Records
"""

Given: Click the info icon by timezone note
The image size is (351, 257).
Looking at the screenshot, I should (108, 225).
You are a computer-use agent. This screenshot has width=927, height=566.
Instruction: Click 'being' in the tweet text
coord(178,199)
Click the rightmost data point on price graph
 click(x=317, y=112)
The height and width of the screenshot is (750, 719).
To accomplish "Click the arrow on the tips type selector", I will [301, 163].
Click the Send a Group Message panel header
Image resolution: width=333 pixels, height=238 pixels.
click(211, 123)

"""
"""

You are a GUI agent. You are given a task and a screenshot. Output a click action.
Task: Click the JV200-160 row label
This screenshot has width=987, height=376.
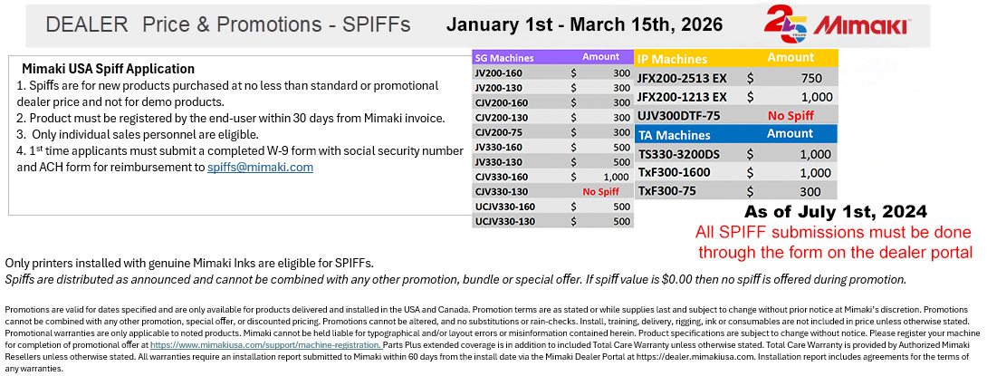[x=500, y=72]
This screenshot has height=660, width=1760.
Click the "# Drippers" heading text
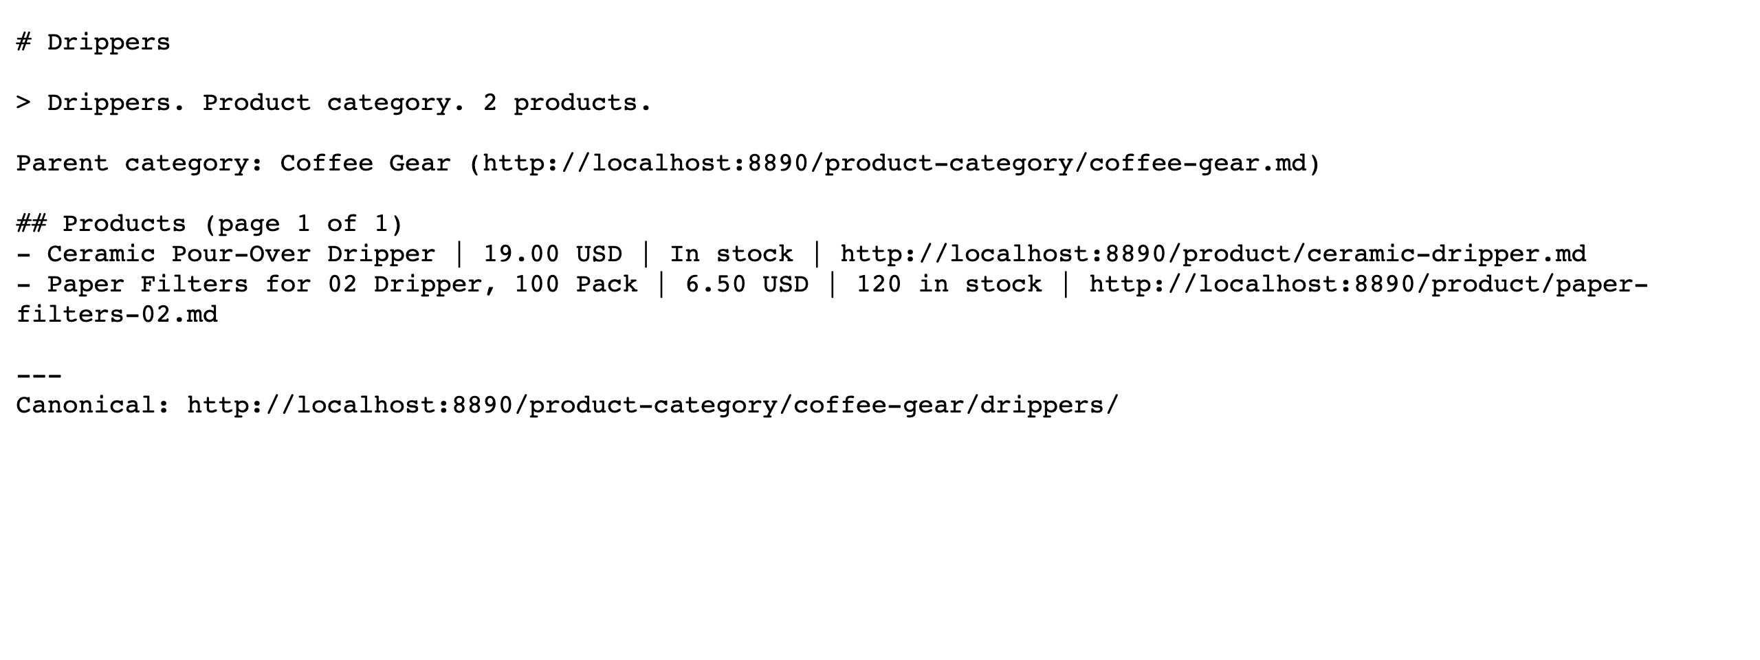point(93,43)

"""
"""

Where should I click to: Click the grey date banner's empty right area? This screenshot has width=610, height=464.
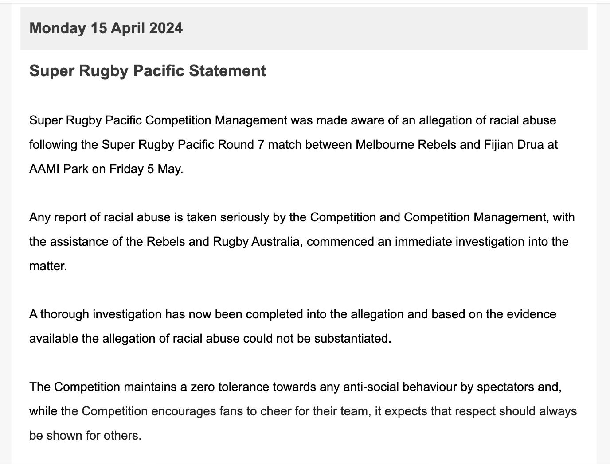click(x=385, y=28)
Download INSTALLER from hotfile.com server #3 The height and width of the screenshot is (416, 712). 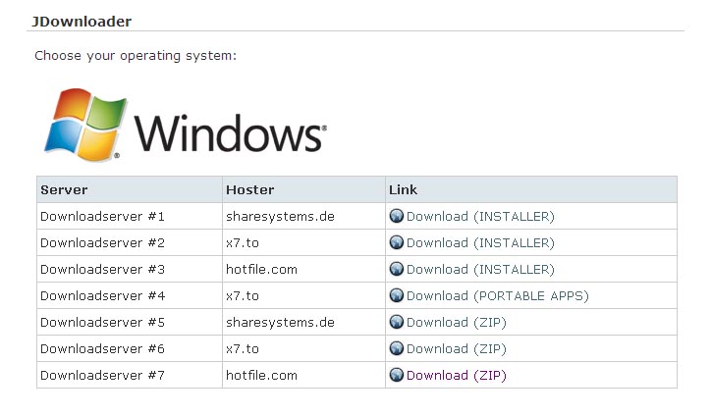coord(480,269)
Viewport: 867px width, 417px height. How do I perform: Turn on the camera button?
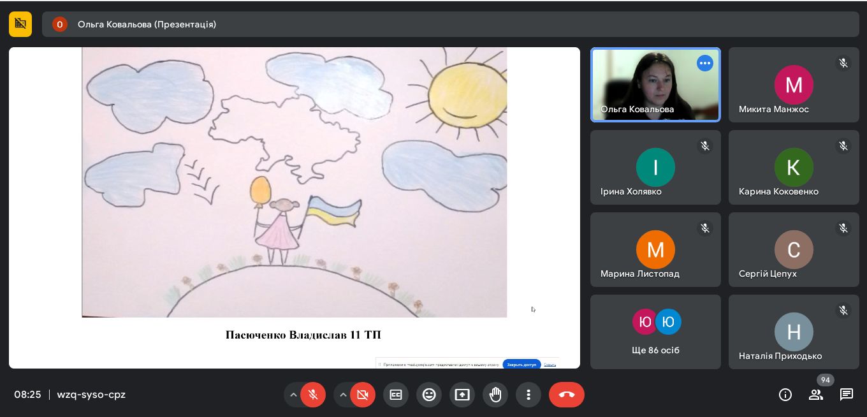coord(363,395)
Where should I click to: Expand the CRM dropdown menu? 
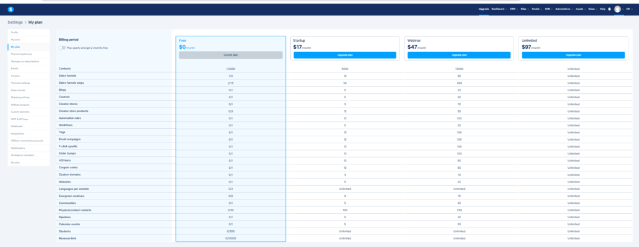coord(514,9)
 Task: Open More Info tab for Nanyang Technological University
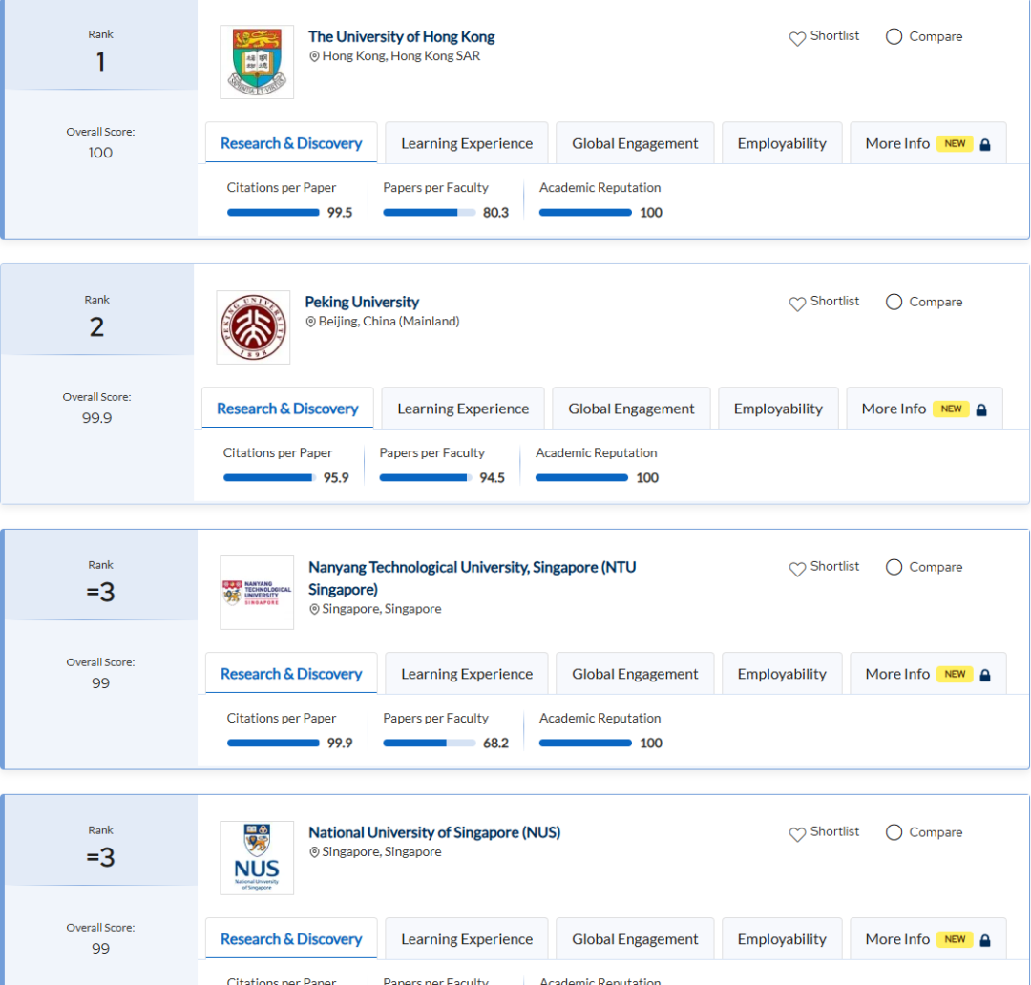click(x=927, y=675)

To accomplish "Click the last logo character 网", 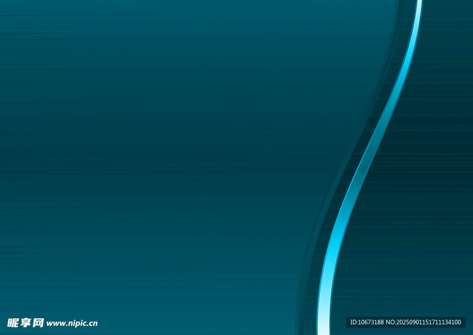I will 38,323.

"""

WHAT YOU HAVE TO DO:
Copy out, word for word, the lines of the listing from the line containing "Given: Click the info icon by timezone note" through the line containing "click(211, 123)", including both of those lines.

SOLUTION TO THE PROBLEM:
Given: Click the info icon by timezone note
The image size is (351, 257).
Looking at the screenshot, I should (108, 225).
You are a computer-use agent. This screenshot has width=927, height=566.
Instruction: Click 'being' in the tweet text
coord(178,199)
Click the rightmost data point on price graph
 click(x=317, y=112)
The height and width of the screenshot is (750, 719).
To accomplish "Click the arrow on the tips type selector", I will [301, 163].
Click the Send a Group Message panel header
Image resolution: width=333 pixels, height=238 pixels.
click(211, 123)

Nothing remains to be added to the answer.